# DATA TO EXAMINE:
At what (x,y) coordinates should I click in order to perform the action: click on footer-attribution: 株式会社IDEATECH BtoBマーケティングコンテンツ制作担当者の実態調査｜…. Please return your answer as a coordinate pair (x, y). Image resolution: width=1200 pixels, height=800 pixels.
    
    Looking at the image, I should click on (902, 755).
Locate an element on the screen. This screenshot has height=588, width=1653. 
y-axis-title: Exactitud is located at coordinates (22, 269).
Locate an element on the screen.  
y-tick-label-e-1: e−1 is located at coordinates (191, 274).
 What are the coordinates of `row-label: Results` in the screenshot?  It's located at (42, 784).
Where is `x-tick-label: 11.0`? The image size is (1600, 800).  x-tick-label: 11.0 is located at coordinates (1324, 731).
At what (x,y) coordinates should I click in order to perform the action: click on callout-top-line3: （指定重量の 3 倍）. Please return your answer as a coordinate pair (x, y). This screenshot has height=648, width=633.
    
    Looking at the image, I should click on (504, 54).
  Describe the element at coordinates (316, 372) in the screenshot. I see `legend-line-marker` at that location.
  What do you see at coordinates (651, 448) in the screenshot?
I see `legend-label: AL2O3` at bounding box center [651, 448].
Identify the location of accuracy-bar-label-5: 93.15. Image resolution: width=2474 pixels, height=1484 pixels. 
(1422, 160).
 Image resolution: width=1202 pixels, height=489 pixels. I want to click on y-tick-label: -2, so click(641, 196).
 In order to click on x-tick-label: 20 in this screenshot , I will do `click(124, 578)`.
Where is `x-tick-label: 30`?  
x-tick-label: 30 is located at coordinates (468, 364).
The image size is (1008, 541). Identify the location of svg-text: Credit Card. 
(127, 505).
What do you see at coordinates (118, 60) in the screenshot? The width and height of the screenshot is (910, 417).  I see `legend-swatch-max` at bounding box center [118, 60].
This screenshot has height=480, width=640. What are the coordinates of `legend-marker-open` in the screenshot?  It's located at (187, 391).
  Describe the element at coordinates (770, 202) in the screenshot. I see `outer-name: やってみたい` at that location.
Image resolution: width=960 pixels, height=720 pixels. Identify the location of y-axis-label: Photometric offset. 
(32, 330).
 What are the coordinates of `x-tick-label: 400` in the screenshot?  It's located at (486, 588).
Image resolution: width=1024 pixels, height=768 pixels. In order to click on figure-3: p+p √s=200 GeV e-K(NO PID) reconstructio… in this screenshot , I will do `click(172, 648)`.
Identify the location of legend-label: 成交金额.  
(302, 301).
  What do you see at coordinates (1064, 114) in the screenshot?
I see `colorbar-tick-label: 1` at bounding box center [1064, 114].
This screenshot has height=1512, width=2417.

# ACTIVITY:
Reproduce the material from its first line up to and including the line containing "at (42, 784).", replacing "screenshot" with "screen capture" throughout and leaving everything else unchanged.

# FINAL ANSWER:
At what (x,y) coordinates should I click in order to perform the action: click on footer-attribution: 株式会社IDEATECH BtoBマーケティングコンテンツ制作担当者の実態調査｜…. Please return your answer as a coordinate pair (x, y). Image resolution: width=1200 pixels, height=800 pixels.
    
    Looking at the image, I should click on (902, 755).
Locate an element on the screen. This screen capture has height=588, width=1653. 
y-axis-title: Exactitud is located at coordinates (22, 269).
Locate an element on the screen.  
y-tick-label-e-1: e−1 is located at coordinates (191, 274).
 What are the coordinates of `row-label: Results` in the screen capture?  It's located at (42, 784).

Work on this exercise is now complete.